TASK DIRECTIONS:
Swap "sidebar" for "side panel" in the data, starting at the beginning and ending at the line containing "tap(250, 153)", and reproduce those lines with nothing else changed. Leave the pictures out of your answer.

RECORDS SHOWN:
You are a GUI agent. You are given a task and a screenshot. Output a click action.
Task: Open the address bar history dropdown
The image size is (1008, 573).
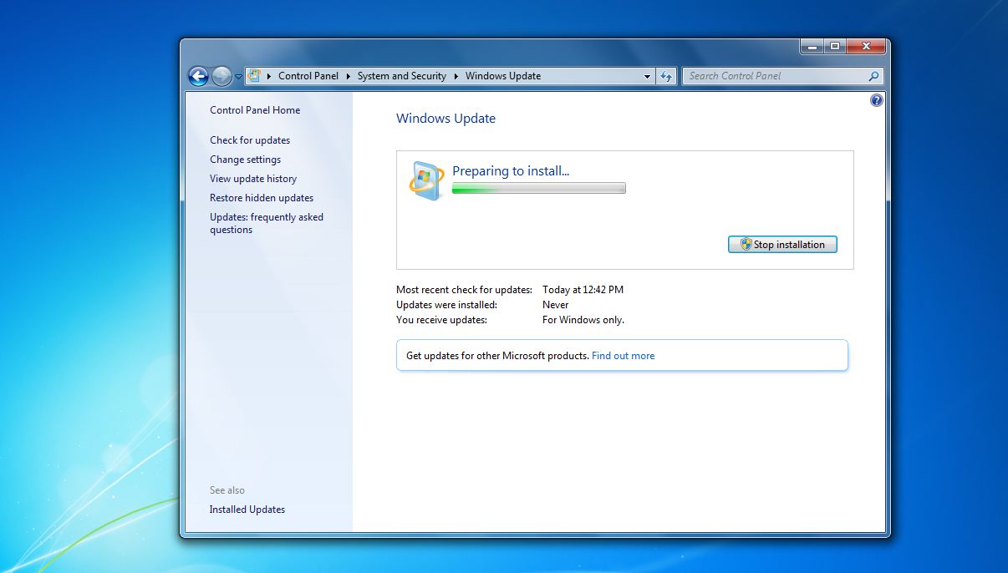click(x=647, y=75)
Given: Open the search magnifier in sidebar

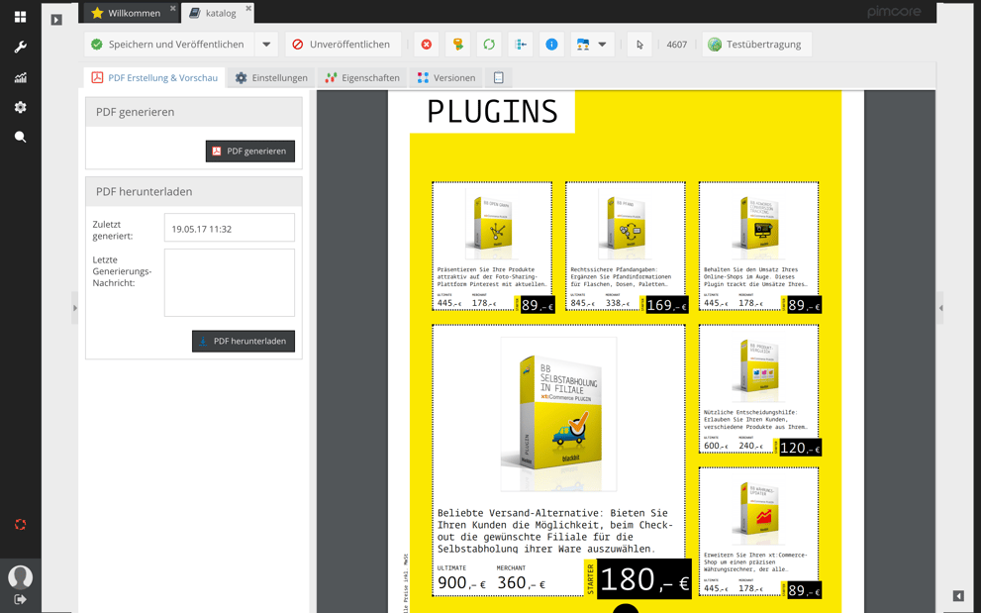Looking at the screenshot, I should [x=20, y=137].
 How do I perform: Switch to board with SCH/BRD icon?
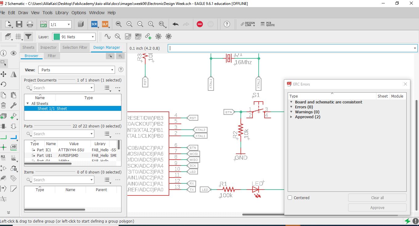coord(43,24)
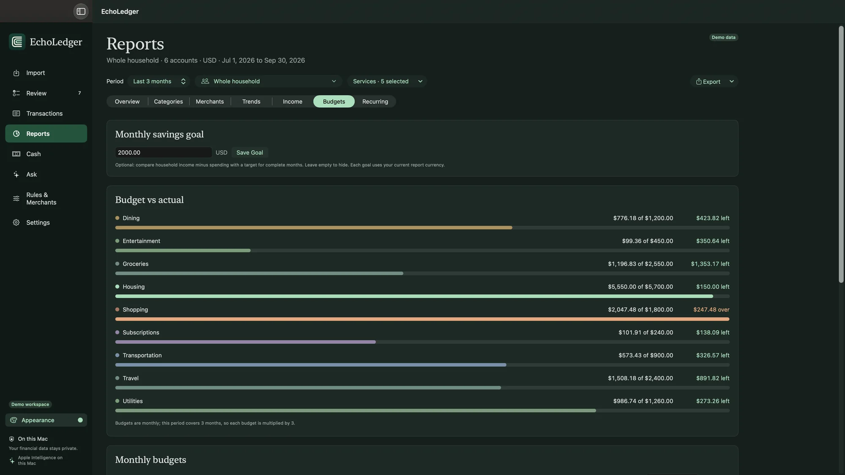Click the Save Goal button
Viewport: 845px width, 475px height.
tap(250, 153)
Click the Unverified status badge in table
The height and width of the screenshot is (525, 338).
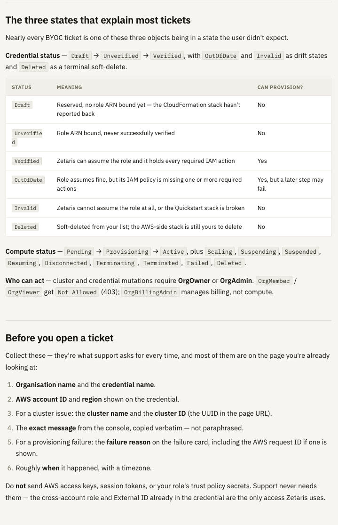pos(27,137)
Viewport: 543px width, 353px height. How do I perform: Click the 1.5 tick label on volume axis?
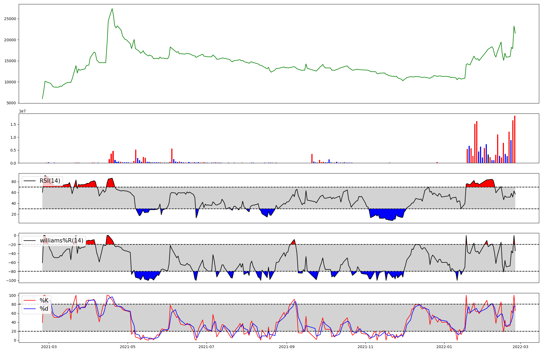13,124
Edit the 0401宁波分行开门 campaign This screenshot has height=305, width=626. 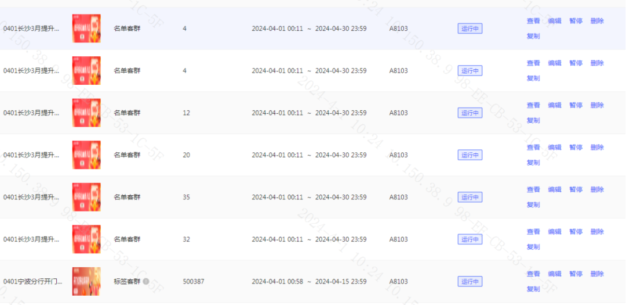[555, 274]
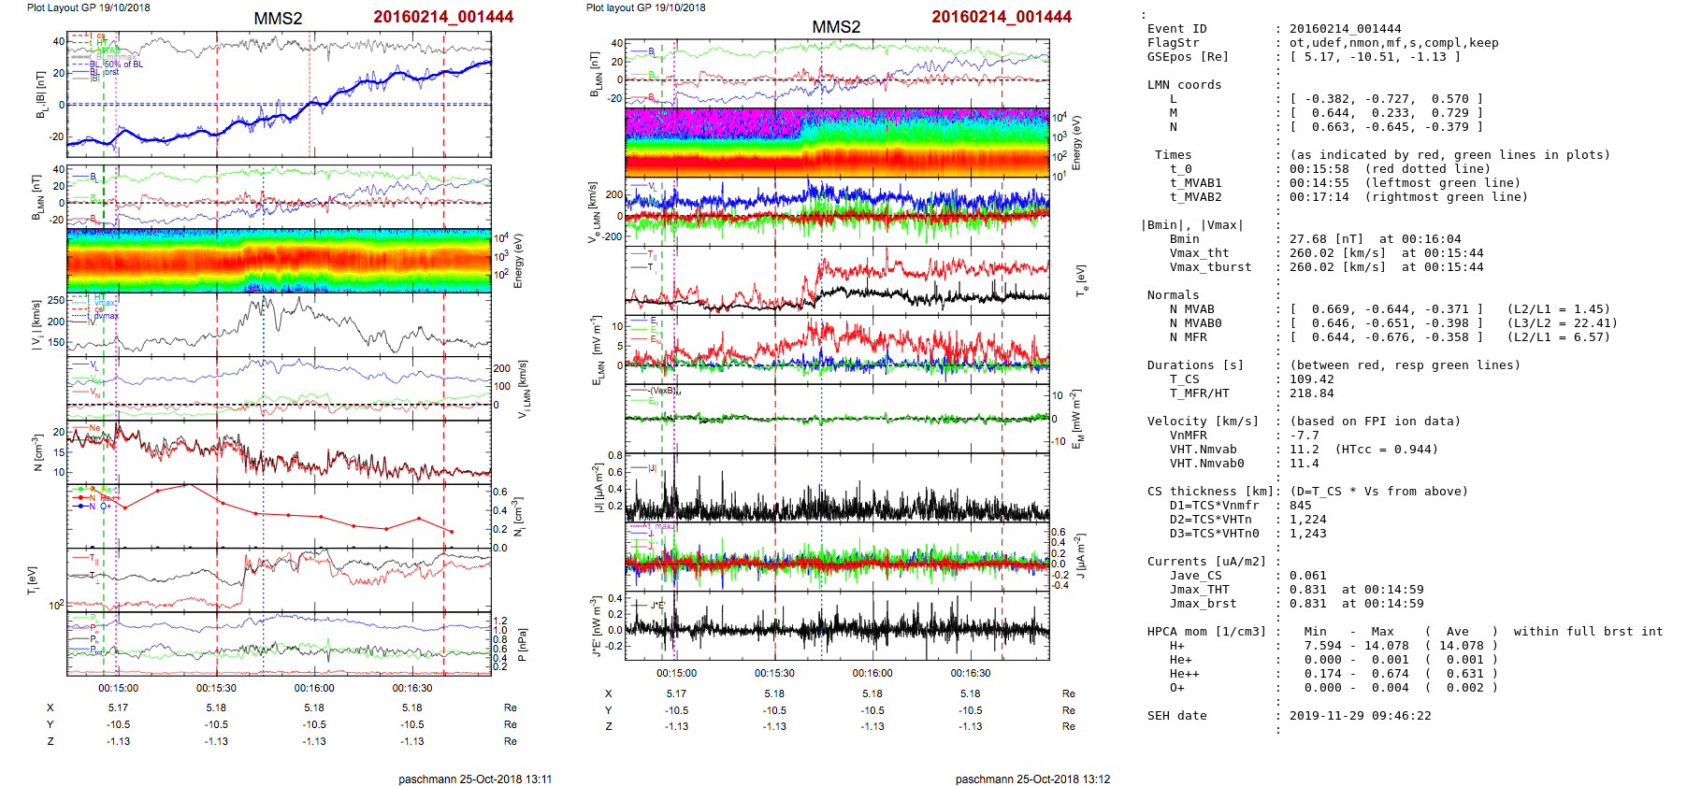Click the 00:15:00 tick on left time axis
The height and width of the screenshot is (786, 1687).
[118, 688]

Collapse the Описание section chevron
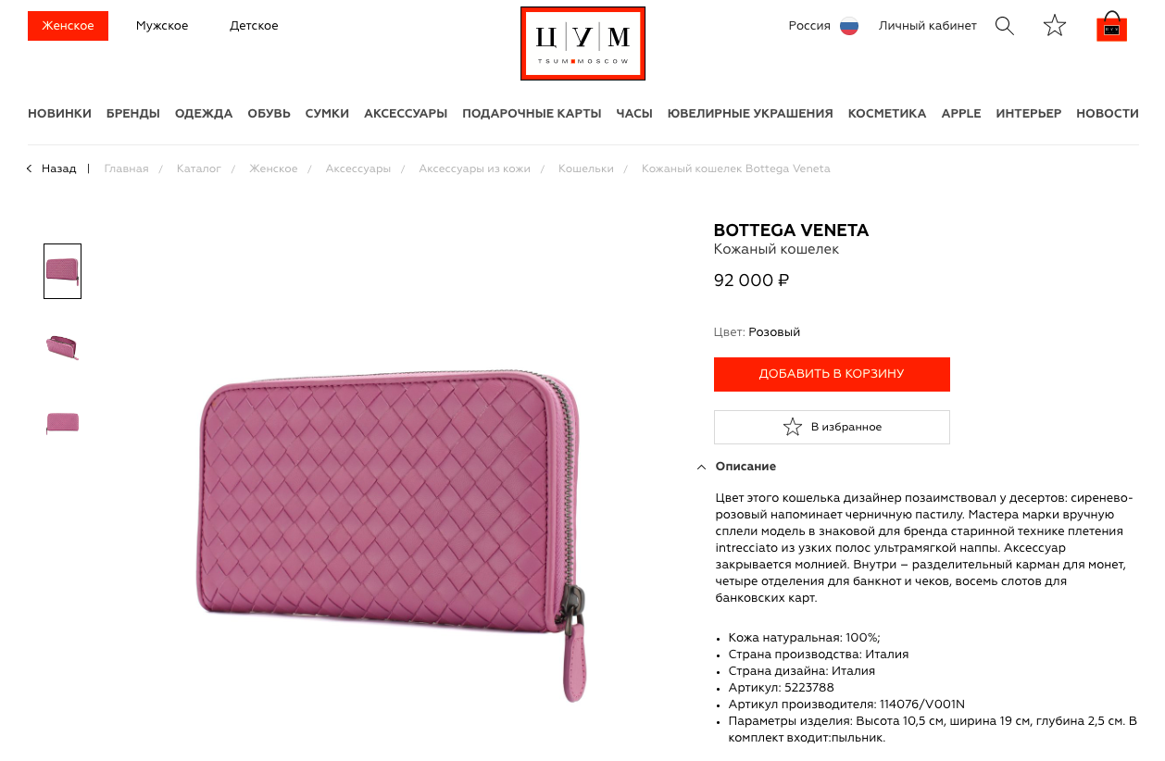pyautogui.click(x=701, y=467)
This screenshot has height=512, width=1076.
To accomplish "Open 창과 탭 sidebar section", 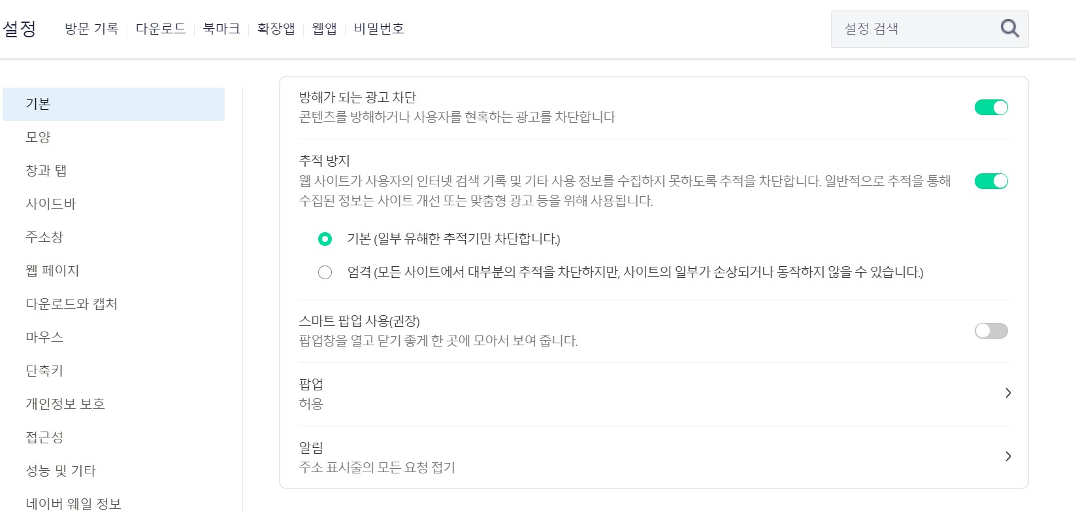I will coord(46,171).
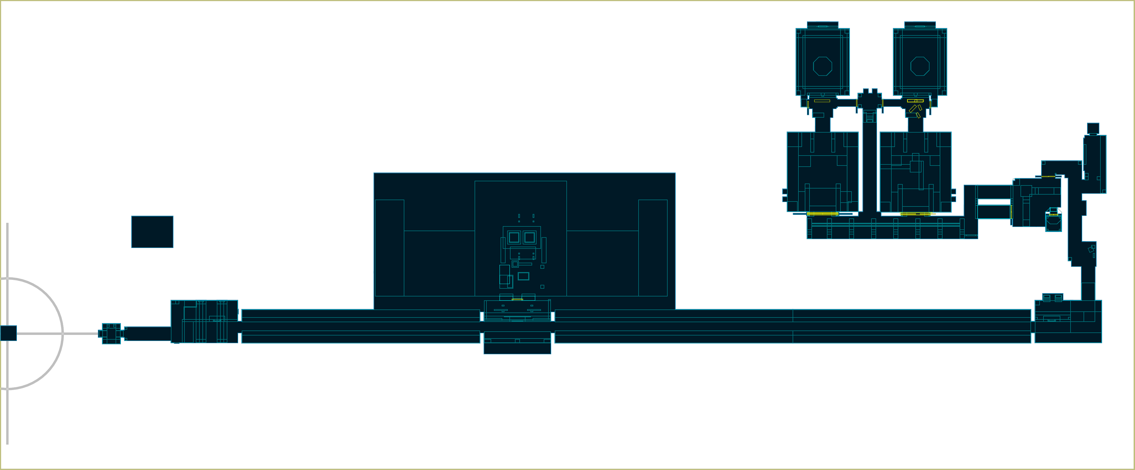This screenshot has height=470, width=1135.
Task: Click the octagon in the top-left chamber
Action: click(x=822, y=66)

SOLUTION TO THE PROBLEM:
You are a GUI agent. You are given a task and a screenshot. Output a click action.
Task: Open the address bar history dropdown
The image size is (1008, 573).
click(x=647, y=75)
Given: Open the search magnifier in side panel

Looking at the screenshot, I should [x=20, y=137].
 How do I perform: Switch to board with SCH/BRD icon?
coord(43,24)
Click the Save Goal button
Viewport: 845px width, 475px height.
tap(250, 153)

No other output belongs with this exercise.